Looking investment management through Intrinsic Value
In general terms, the intrinsic value is understood as value which is justified by the facts, example: the assets, earnings, dividends, definite prospects, as distinct. So, before you earn your hard-earned money in stock, it is better for you to know the value you can expect to get in return. The value you assign to a stock, or we can say it is a stock’s intrinsic value, which is the maximum amount that you are willing to pay for now for future benefits.

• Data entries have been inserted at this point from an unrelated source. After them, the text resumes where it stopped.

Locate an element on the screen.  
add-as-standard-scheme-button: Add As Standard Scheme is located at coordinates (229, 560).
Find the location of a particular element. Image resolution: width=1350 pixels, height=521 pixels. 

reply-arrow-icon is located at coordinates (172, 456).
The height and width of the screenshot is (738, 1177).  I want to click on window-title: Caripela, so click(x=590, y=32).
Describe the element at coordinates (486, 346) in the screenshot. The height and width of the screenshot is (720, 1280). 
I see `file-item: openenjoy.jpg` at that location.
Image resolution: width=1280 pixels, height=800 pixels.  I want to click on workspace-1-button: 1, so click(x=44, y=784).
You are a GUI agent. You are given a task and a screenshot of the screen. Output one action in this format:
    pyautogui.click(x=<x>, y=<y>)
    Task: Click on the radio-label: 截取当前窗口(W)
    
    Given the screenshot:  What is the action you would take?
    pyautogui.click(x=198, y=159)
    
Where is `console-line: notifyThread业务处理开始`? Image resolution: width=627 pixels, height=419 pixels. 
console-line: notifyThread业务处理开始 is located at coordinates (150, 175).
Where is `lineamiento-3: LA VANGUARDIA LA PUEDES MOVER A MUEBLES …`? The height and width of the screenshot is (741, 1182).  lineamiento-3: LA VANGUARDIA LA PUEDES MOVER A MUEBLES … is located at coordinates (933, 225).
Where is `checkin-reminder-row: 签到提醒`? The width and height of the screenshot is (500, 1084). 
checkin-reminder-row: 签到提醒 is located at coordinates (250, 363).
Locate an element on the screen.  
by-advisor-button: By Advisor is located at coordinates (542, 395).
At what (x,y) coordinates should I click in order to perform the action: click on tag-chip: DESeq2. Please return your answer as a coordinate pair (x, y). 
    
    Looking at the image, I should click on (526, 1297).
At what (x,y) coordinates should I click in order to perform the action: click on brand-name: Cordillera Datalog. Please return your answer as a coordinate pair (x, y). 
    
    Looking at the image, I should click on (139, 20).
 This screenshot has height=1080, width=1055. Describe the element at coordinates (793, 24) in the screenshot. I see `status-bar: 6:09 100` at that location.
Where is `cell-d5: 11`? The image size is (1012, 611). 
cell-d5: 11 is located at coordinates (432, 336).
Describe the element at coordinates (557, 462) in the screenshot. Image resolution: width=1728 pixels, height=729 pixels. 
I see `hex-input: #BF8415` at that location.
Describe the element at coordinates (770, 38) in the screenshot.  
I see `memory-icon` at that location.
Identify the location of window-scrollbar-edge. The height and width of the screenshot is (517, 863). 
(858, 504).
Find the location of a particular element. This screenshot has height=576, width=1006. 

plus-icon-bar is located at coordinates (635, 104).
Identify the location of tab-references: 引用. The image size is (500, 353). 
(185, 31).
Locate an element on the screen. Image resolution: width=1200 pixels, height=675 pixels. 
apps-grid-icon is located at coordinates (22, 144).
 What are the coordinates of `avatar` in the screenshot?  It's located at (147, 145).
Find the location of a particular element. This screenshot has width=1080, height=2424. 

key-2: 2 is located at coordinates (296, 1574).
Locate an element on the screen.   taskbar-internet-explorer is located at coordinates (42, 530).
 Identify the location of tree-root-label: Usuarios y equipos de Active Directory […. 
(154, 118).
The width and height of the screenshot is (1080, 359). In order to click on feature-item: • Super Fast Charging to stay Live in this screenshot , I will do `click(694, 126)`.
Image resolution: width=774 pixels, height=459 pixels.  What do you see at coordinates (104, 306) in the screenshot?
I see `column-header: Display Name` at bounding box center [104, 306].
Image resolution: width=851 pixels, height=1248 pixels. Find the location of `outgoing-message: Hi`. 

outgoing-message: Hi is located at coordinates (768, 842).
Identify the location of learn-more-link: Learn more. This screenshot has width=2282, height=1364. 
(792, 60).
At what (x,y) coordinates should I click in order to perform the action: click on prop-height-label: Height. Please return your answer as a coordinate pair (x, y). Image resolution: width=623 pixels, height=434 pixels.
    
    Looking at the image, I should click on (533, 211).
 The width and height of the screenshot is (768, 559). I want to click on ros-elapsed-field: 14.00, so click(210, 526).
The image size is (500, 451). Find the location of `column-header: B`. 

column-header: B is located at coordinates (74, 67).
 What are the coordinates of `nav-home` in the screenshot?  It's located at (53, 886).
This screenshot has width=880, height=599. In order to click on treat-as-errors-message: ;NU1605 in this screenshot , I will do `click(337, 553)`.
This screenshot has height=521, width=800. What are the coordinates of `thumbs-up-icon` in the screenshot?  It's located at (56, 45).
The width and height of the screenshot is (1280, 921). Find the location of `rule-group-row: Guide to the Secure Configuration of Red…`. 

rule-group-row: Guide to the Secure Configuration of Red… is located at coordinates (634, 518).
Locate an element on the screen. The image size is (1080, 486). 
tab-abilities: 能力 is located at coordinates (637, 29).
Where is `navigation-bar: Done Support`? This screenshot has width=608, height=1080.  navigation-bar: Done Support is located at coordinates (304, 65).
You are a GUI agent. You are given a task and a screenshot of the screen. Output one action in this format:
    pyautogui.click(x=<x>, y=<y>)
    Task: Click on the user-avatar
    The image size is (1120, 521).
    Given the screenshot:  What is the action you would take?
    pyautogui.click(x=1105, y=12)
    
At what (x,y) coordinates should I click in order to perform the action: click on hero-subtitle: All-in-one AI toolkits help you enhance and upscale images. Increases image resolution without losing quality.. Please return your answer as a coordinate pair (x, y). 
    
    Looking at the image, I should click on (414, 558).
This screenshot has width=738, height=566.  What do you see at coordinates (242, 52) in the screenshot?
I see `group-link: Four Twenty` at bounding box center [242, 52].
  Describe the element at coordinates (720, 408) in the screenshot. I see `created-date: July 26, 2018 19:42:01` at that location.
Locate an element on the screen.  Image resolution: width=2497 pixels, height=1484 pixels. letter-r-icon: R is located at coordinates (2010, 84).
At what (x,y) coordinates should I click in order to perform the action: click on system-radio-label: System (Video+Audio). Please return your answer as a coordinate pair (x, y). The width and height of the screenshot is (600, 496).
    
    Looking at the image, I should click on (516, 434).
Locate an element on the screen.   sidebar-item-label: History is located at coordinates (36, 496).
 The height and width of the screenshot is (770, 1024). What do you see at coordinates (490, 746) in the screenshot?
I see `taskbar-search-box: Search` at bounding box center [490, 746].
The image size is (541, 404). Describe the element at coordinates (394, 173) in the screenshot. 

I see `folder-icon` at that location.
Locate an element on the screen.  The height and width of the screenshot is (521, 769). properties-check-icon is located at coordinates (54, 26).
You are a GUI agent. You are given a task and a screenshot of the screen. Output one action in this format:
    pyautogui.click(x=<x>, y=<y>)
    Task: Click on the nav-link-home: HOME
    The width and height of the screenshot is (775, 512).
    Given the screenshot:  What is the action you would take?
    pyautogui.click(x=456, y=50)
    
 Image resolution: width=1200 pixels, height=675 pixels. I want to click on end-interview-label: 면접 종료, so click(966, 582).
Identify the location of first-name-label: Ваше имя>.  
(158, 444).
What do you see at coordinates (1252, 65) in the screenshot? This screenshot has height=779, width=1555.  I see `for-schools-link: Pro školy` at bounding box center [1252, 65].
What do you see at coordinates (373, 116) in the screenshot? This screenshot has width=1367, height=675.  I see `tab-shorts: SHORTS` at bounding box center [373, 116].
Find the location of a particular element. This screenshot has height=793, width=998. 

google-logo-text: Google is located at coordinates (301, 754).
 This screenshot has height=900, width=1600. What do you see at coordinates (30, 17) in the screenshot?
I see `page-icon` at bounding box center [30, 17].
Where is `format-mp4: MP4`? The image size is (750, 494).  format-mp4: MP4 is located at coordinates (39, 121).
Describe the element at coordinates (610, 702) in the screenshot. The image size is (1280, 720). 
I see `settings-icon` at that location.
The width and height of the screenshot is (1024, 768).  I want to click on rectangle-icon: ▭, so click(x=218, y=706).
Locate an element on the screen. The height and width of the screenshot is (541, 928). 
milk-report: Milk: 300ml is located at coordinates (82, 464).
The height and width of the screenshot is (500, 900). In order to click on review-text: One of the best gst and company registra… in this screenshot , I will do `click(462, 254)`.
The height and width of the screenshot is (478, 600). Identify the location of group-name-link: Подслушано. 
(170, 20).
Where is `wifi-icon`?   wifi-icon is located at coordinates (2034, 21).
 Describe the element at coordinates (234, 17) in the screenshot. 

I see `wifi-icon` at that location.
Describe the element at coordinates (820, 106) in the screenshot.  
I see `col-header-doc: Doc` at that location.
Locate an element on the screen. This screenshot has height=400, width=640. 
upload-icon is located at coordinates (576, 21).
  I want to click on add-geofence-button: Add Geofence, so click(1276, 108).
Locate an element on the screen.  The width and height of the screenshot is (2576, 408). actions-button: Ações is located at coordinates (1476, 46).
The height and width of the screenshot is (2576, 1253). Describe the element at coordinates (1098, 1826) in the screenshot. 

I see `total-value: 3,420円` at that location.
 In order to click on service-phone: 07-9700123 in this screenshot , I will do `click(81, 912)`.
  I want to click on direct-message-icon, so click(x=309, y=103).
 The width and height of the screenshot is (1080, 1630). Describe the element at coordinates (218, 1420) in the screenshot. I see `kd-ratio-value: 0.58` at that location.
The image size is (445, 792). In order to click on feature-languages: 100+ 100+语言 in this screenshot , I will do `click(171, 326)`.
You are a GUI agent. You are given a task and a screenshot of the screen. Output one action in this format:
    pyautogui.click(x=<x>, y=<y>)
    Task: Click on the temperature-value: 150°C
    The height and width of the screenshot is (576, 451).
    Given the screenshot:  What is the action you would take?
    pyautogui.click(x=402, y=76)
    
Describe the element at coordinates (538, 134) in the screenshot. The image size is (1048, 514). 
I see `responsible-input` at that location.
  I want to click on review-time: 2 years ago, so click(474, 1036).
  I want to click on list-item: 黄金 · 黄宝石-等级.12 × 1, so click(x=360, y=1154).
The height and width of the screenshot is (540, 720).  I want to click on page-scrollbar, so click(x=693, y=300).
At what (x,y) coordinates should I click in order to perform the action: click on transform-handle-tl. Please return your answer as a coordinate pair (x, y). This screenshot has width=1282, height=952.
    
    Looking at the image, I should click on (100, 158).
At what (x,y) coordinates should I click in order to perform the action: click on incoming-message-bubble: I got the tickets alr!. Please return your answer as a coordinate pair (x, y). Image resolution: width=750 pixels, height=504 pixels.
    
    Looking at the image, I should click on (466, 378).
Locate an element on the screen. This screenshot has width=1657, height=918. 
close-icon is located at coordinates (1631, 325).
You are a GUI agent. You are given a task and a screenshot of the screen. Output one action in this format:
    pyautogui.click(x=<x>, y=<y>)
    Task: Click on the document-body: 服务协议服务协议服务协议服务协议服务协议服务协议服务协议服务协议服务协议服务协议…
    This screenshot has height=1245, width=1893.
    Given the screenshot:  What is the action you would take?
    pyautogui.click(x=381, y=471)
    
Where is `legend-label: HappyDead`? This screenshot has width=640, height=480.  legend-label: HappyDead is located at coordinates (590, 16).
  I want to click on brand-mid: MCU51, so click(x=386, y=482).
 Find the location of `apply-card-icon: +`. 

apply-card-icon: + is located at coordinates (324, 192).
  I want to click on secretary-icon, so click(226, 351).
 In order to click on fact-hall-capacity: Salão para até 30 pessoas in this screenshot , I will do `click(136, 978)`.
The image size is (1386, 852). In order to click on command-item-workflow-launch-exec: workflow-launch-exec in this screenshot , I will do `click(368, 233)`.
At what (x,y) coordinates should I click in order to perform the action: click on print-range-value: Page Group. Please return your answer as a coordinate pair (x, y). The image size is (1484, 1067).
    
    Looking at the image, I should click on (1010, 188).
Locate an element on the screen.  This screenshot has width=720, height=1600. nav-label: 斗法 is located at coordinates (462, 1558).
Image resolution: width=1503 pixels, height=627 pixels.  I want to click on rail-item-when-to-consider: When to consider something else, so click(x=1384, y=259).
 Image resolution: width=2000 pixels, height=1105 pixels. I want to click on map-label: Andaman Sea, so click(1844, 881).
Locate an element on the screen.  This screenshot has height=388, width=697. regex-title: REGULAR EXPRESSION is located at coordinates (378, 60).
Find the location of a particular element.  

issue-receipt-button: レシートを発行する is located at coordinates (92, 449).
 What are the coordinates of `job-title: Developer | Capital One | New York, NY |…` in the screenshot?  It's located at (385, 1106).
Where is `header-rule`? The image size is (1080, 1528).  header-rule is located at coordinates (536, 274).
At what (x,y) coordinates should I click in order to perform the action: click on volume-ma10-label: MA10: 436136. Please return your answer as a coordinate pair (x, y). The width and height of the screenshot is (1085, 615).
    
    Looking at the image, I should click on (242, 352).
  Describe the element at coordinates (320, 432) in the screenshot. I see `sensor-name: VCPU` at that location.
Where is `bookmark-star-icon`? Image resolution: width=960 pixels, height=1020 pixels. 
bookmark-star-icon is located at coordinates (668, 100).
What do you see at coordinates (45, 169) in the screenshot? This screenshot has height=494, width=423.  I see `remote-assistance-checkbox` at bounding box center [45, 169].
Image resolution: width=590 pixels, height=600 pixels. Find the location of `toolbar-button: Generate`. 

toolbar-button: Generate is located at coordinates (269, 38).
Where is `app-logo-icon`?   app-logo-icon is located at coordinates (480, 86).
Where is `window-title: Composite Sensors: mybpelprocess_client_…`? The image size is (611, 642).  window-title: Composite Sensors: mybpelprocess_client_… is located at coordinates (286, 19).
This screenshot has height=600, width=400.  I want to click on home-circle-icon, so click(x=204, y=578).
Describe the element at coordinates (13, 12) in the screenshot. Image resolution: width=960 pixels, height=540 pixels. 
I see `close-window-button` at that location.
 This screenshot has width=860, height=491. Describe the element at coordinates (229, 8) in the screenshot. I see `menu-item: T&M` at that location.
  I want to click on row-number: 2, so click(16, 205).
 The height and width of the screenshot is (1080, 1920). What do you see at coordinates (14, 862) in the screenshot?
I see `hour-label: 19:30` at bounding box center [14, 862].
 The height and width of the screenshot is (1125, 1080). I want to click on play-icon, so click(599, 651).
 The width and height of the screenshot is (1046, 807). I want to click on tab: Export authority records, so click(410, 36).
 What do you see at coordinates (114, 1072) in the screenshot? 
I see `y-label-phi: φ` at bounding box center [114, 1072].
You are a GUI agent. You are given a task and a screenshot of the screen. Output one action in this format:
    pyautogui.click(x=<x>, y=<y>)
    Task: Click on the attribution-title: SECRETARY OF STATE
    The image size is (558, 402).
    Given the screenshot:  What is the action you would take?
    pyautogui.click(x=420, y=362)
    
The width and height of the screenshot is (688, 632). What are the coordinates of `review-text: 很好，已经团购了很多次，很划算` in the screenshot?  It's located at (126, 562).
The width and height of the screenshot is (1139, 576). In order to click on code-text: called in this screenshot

It make no sense to buy a stocks when its intrinsic value is smaller than current price. The future benefits you are expecting could come from dividends or the potential sales of the stock at a future price from now. Intrinsic value are more to a estimation than precise figure or calculation format and is more to a growth investment plan if you are asking.
Computing Intrinsic Value
Every individual has a different analysis skills thus assessing companies in a different point of view into a companies future prospect. Their acceptance of risk and tolerance might be differ as well, hence the intrinsic value is different from one individual to another. For most companies, the major component in computing intrinsic value comes from their future earnings. For that, you can start forecasting the future earning by looking at their growth rate based on their past performance. Apply the estimated growth rate to a future years, say a 5 years from now and apply a P/E multiple to the future earnings per share to estimate the value of those earnings in future and discount them to their present value. While it is only a simple approach, it does require a lot of assumptions like P/E multiple, growth rate, discount rate and etc. Its easy to say than done, but you have to start from something at the very least.
When to buy stocks
Computing intrinsic value, we know that we should only buy a stock when the intrinsic value of the stock price is lower than market price. But “how much lower should the price be relative to the intrinsic value?” In this case, consider yourselves a safety margin. If you buy a stock at its intrinsic value, you will have no margin of safety. if everything goes as your assumption, you will have an annual return equivalent to the discount rate assumed, and vice versa. So always buy a stock with large margin of safety or an alternate way is to assumed a large discount rate.
Given that there are a lot of assumptions taken in place, you should always compute the intrinsic value based on different numbers on those assumptions and apply the value investing methodological for a better analysis. The proportion you invest should depend on its margin of safety and your confidence of your computation of the intrinsic value. You should only invest when the margin of safety is high.